Results 1 entry found

Thursday, July 4, 1861.+-

Washington, DC.

Lincoln's War Message, communicated to Congress as formal government document, "comprised a history of events, a report of stewardship, a constitutional argument, and an exalted commentary on fundamentals." Randall, Lincoln, 1:381.

President reviews state of Union: As of March 4, 1861, functions of government, except for post office, have been suspended in six seceded states; public revenue has been seized by, and large proportion of Federal rifles sent to, these states; many officers of Army and Navy have resigned, and active forces have been sent to scattered posts; an illegal organization, the Confederate States of America, with openly avowed purpose to sever Federal Union, is invoking aid, recognition, and intervention from foreign powers. Inaugural Address declared government's policy was to prevent destruction of Union, that government would exhaust all peaceful means before using stronger ones, would retain public property not already wrested from it, would collect revenue, and in other matters rely on time, discussion, and ballot box. Attack on Fort Sumter, S.C., the Message continues, was designed to drive out visible authority of Federal Union, and has forced on country distinct issue of dissolution or war. To preserve Union, Executive had no choice but to call out war power to resist force; 75,000 militia have been called out, blockade proclaimed, and writ of habeas corpus suspended. Recommends that Congress place at control of government $400 million and 400,000 men. Doctrine that a state may consistently with Constitution withdraw from Union without consent of Union is sophistry. States have neither more nor less power than that reserved to them by Constitution while in Union. Principle of relations of national power to states rights is no other than principle of relation of generality to locality; whatever concerns whole should be entrusted to whole, and whatever concerns state alone should be left exclusively to state. Principle of secession is one of disintegration. Nation purchased lands now forming state of Florida; if latter secedes and gets free of contributing to cost of land, all states may behave in like fashion. Who, then, would pay nation's debts? Executive, after rebellion has been suppressed, will be guided by Constitution and laws as understood and expressed in Inaugural Address. Regrets that duty of employing war power in defense of government has been forced upon him. Message to Congress in Special Session, 4 July 1861, CW, 4:421-41.

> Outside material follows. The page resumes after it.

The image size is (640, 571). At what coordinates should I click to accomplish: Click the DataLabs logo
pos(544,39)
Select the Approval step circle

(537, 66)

For one hour and forty minutes from pavilion in front of Executive Mansion, President Lincoln, with General Winfield Scott and cabinet, reviews more than 20,000 men of the 23 New York regiments; makes brief remarks from platform both before and after introducing Scott. Remarks at a Review of New York Regiments, 4 July 1861, CW, 4:441-42; National Republican (Washington, DC), 8 July 1861, 3:3-4; Extracts from Meigs Diary, John G. Nicolay Papers, Library of Congress, Washington, DC.

Escorted to the south front of the Treasury Department building by the Seventy-first New York Volunteers, the President raises a flag on a one-hundred-foot staff. Evening Star (Washington, DC), 5 July 1861, 3:1-2.

Lincoln adds his name to temperance declaration previously signed by ten Presidents from Madison to Buchanan. Edward C. Delavan, noted temperance worker and lecturer, in letter dated July 4, 1861, writes: "President Lincoln has recently returned me, signed, the Presidential Temperance Declaration." Temperance Declaration, [c. 4 July 1861], CW, 4:420.

Lincoln endorses Horatio N. Taft, Jr., to be a page boy "as he is a play-mate of my little boys." Memorandum: Appointment of Horatio N. Taft, Jr., [4 July 1861], CW, 4:441.